The chiroptical properties of proteins. II. Near‐ultraviolet circular dichroism of lysozyme

Abstract

A study of the near‐uv CD spectrum of lysozyme was carried out in the presence and absence of the inhibitor tri‐N‐acetylglucosamine, and theoretical chiroptical calculations based on the tetragonal crystal structure of the enzyme and the enzyme‐inhibitor complex were performed. The results of these calculations indicate that the near‐uv CD spectrum of lysozyme can be adequately explained in terms of negative rotatory strengths arising from the tryptophan ¹L_a (293–300 nm) and the disulfide n‐σ* bands (250 rm), and positive rotatory strength contributions from the tryptophan ¹L_b bands (291 nm) and the tyrosine ¹L_b bands (275 nm).
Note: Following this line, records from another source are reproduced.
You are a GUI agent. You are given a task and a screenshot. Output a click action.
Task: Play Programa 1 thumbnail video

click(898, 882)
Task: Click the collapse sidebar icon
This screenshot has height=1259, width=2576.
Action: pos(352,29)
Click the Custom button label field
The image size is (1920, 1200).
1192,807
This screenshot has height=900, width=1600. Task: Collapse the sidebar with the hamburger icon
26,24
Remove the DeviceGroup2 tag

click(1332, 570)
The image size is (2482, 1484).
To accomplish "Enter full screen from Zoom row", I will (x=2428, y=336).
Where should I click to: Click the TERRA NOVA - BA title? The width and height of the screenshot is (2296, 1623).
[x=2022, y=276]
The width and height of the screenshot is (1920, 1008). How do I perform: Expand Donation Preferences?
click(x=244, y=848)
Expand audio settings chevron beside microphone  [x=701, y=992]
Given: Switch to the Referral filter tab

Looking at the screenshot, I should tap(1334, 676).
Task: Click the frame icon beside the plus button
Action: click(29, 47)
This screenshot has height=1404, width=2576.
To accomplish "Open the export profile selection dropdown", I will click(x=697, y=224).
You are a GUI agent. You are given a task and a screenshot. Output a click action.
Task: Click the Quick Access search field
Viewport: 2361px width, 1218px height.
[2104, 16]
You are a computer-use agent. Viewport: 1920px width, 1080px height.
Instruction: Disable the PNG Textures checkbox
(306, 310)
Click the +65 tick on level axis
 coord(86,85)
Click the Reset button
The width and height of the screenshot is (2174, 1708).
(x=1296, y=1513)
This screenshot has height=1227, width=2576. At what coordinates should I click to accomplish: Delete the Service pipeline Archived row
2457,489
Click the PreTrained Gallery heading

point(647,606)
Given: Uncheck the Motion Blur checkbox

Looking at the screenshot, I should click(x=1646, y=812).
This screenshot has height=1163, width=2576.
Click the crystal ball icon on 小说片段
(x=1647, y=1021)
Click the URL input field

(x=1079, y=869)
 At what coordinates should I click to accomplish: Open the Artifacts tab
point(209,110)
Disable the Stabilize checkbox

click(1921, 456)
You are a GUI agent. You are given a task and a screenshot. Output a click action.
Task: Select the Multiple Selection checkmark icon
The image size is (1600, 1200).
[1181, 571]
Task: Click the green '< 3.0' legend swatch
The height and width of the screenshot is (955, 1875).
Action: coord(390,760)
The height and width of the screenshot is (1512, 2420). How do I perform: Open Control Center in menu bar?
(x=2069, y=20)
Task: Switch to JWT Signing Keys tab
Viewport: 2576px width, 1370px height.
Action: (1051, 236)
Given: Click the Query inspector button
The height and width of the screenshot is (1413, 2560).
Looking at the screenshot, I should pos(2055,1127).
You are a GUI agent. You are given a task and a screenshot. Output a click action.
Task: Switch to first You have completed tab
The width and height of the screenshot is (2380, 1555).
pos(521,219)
Contributions to the rotatory strength of each band were approximated in terms of specific interactions between chromophores. It was found that the rotatory strength of most of the near‐uv transitions arises primarily from coupling interactions involving other side‐chain chromophores and amide groups which are in close proximity. Changes which are observed in the lysozyme CD spectrum on binding of tri‐N‐acetylglucosamine may be explained in terms of changes in the rotatory strength which result from interactions of the ¹L_a transitions of the active‐site tryptophans with the acetamide groups of the inhibitor. The reasonable agreement which is found between the experimental and calculated rotatory strengths implies that the crystal conformation of lysozyme must resemble the solution conformation.